Rule 23(a)(3) requires that the "claims or defenses of the representative parties are typical of the claims or defenses of the class." Fed. R. Civ. P. 23(a)(3). That is, the named plaintiffs must "suffer the same injury as the class members." Dukes, 564 U.S. at 348. "The purpose of the typicality requirement is to assure that the interest of the named representative aligns with the interests of the class." Wolin v. Jaguar Land Rover N. Am., LLC, 617 F.3d 1168, 1175 (9th Cir. 2010) (quoting Hanon v. Dataproducts Corp., 976 F.2d 497, 508 (9th Cir.1992)).
As stated in the Court's Order Denying Summary Judgment (Dkt. No. 137), Viking failed to establish that Plaintiff DeNicolo's claim does not concern a covered consumer debt. Further, the evidence at summary judgment showed that Viking does not determine, from Hertz or the individual renting the car, the purpose for which the car rental was made in carrying out its collection efforts. Instead, it treats debts for car rental damage, assigned to Viking by Hertz, in a uniform manner regardless of whether the underlying car rental was made for "business" or "personal" reasons. (Order Denying Summary Judgment at 10:5-8.) Thus, at this stage of the proceedings, the Court finds Plaintiff DeNicolo's claim to be typical of the alleged class he seeks to represent.
Viking argued that, even if summary judgment were to be denied on the covered debt issue, there would still be a triable issue of fact as to its covered debt defense, and thus still a typicality issue as to DeNicolo. (Dkt. No. 131 at 8:16-18.) However, it does not follow from Viking's failure prevail on summary judgment that the covered debt issue is individual to DeNicolo rather than typical of the class.
B. Predominance
Viking next argues that common questions do not predominate because one cannot "feasibly ascertain" whether a putative class member's claim is based on a covered debt. (Oppo. at 11:22-24.) Viking contends that DeNicolo "exemplifies the ascertainability problem in this case" because "only class members whose debt was 'primarily for personal, family, or household purposes' may be included in the class" and identification of those class members would require individual factual inquiries. (Id. at 11:7-12.)
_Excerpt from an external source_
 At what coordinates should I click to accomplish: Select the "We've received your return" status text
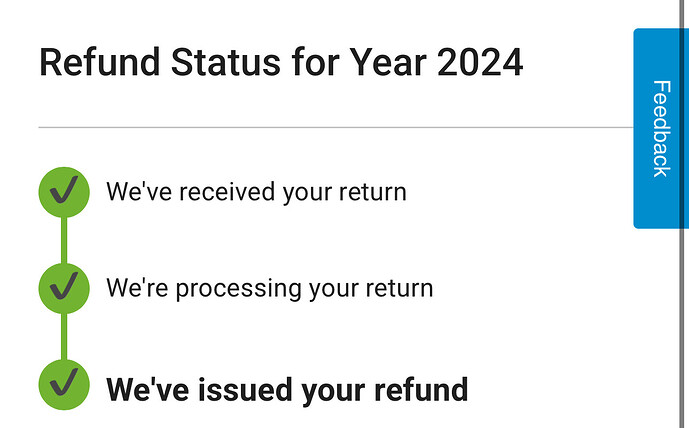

Viking intertwines its arguments against predominance with attacks on ascertainability of class members, although it acknowledges that there is no separate ascertainability requirement in the Ninth Circuit. See Briseno v. ConAgra Foods, Inc., 844 F.3d 1121, 1124 n.4 (9th Cir. 2017). The Court interprets the ascertainability arguments to be aimed primarily at the question of predominance of common questions, while also touching on class manageability issues.
The predominance requirement is satisfied where a "common nucleus of facts and potential legal remedies dominates th[e] litigation." Hanlon v. Chrysler Corp., 150 F.3d 1011, 1022 (9th Cir. 1998) overruled on other grounds in Dukes, 564 U.S. 338. "[M]ore important questions apt to drive the resolution of the litigation are given more weight in the predominance analysis over individualized questions which are of considerably less significance to the claims of the class." Torres v. Mercer Canyons Inc., 835 F.3d 1125, 1134 (9th Cir. 2016).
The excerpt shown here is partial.